§ **Items listed in a dataset**:
★ ★ ★ ★ ★ ★ ★
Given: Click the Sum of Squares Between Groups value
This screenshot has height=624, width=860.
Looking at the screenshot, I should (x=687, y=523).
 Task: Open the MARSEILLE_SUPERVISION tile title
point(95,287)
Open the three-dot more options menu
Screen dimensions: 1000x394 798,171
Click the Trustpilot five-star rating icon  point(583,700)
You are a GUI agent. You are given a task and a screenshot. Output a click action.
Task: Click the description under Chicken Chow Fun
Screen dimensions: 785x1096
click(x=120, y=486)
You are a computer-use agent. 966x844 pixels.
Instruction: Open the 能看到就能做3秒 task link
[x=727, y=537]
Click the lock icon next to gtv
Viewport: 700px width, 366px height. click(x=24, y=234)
★ ★ ★ ★ ★ ★ ★
§ **About this exercise**: Starting at the line that contains "You are a computer-use agent. 966x844 pixels.", reproduce each line through the end of the records exactly, both ends included.

§ **Final answer**:
You are a computer-use agent. 966x844 pixels.
Instruction: Open the 能看到就能做3秒 task link
[x=727, y=537]
Click the lock icon next to gtv
Viewport: 700px width, 366px height. click(x=24, y=234)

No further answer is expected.